Sophistique and salubrious like a speakeasy on the Amalfi Coast, it’s a classic cocktail lounge that’s less clubby and chintzy than other upmarket Chelsea drinking destinations. Located amid the noblesse of Knightsbridge on one of London’s most highfalutin’ thoroughfares, it's a hang-out for haves and hedge-funds, being proper posh and rather ridiculous.
Serviced by genteel Gianfrancos in suits and spread thinly under low-ceilings, yet amply lit with skylights and magnified with antique mirrors, it’s laced with traces of pink neon and fancy fleshiness courtesy of Pirelli calendars from yesteryear. (May I recommend the seating in the left-hand corner? For it’s here, on the wall, that the young Pirelli model representing August resides.
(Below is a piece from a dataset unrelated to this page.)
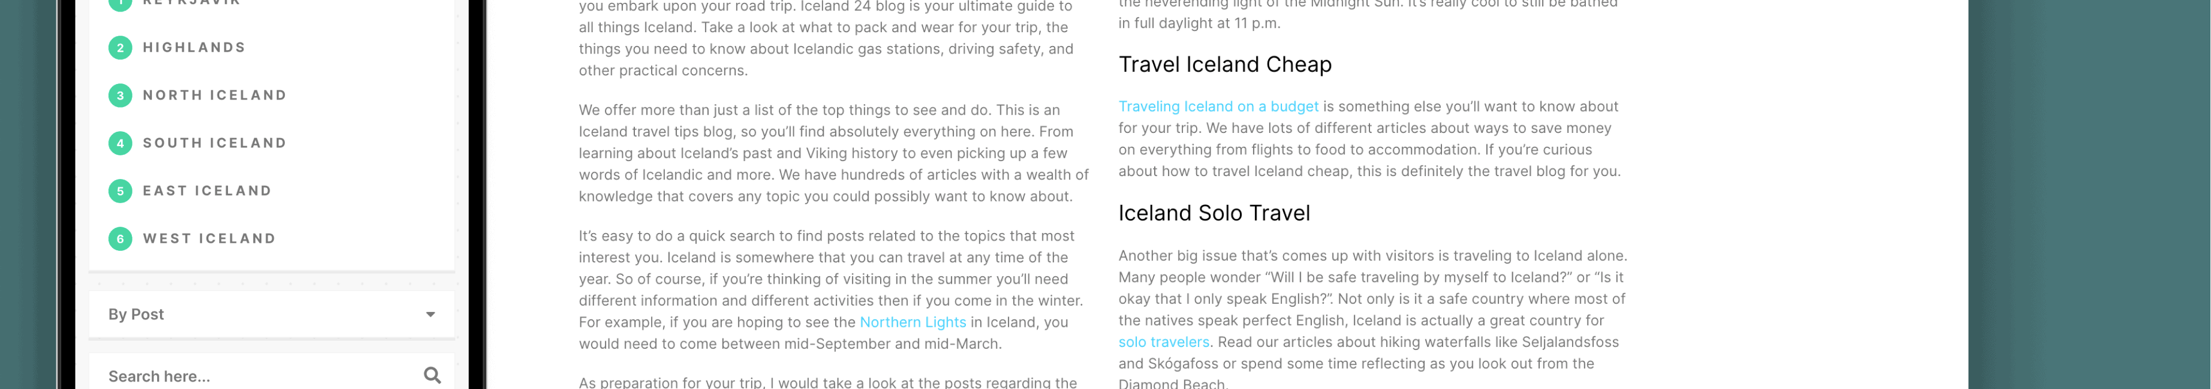Follow the Traveling Iceland on a budget link
Screen dimensions: 2211x389
point(1218,106)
She’s lovely.) There’s something of the 1980s about it but that, according to those who know these things, is very much allowed at the moment.
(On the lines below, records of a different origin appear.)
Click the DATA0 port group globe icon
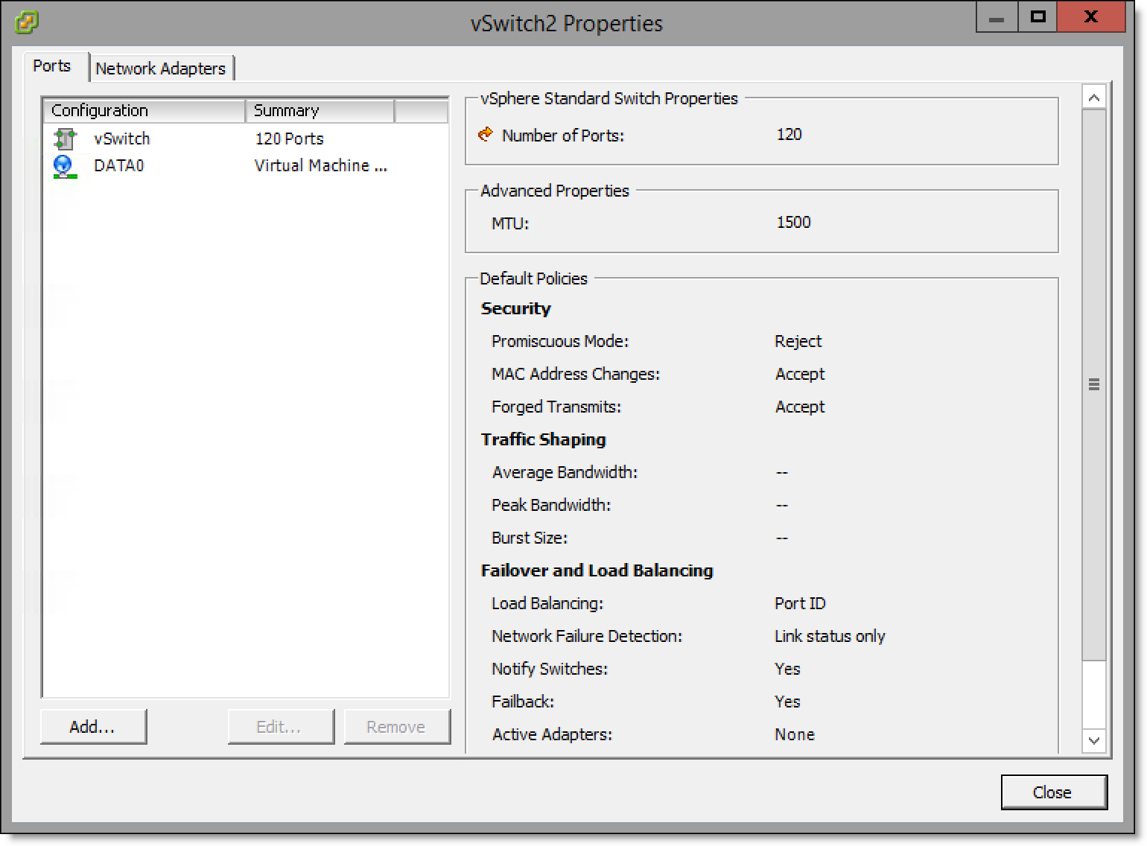The image size is (1147, 846). coord(64,166)
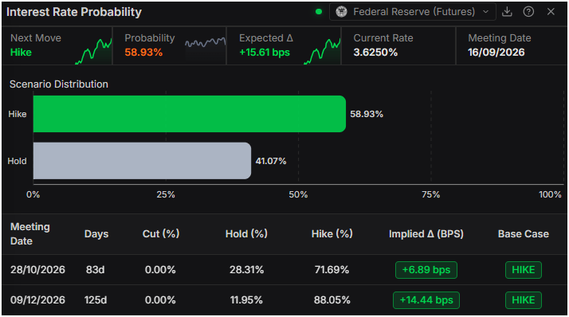Image resolution: width=569 pixels, height=317 pixels.
Task: Click HIKE badge for 28/10/2026 meeting
Action: click(x=524, y=270)
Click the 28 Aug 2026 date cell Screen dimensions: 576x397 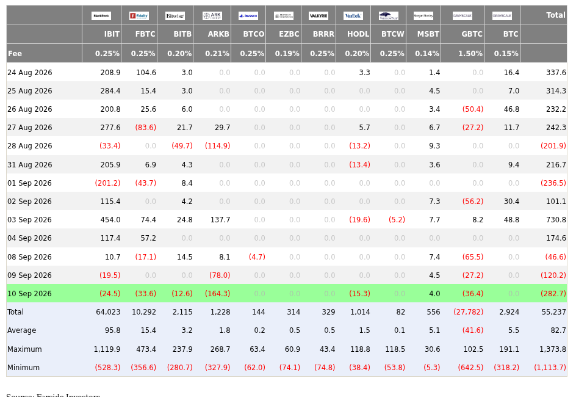tap(30, 146)
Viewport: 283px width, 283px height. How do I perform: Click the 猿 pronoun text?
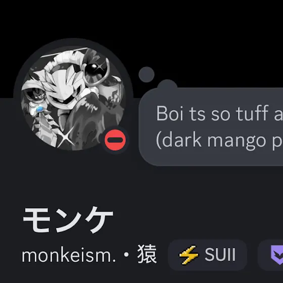point(147,254)
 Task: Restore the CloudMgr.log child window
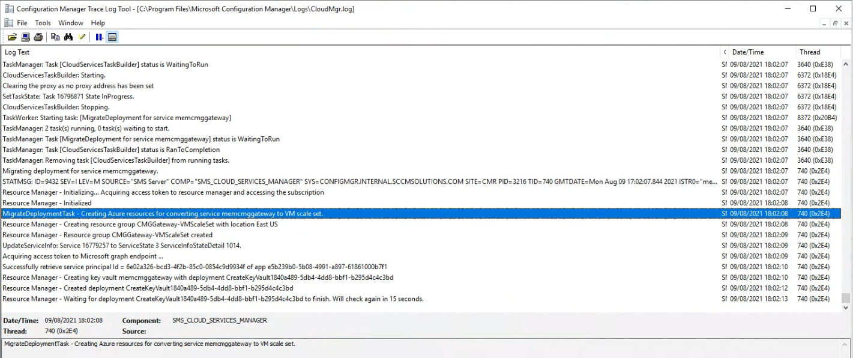[x=834, y=22]
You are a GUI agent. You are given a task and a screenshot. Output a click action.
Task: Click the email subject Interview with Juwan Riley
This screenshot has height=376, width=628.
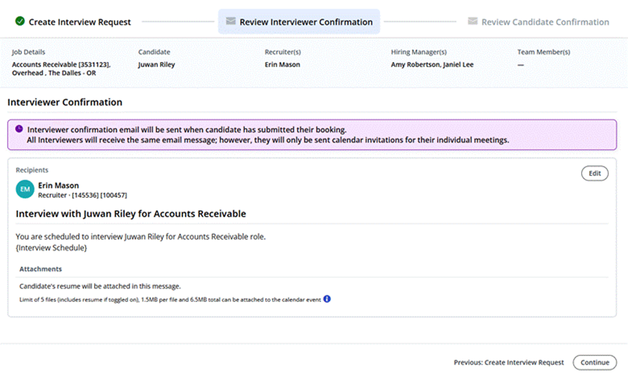click(x=131, y=213)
An enormously well-endowed back-bar is the driving force behind an erudite, Italian-leaning cocktail list consisting of archetypal aperitifs like the Negroni, several deviations on the classic Martini and 'selezione della casa' (bespoke house concoctions) of which the Berrycello – strawberries, limoncello, Grey Goose citron vodka and lemon juice – is the most popular. While the basil and lychee martini lacked alcoholic oomph, it was served impeccably alongside classy complementary canapés. Meanwhile, plans are afoot to broaden the current food offers beyond high-class nibbles, olives and bread.
The regulars include panjandrums of high caste, magnificos, miladies, pinstripes, loafers, Italianos with coloured chinos, tanned types drenched in trinkets and the odd breakout of champagne-quaffing bling. Wouldn’t be surprised if there were a few surreptitious sock-suspenders too.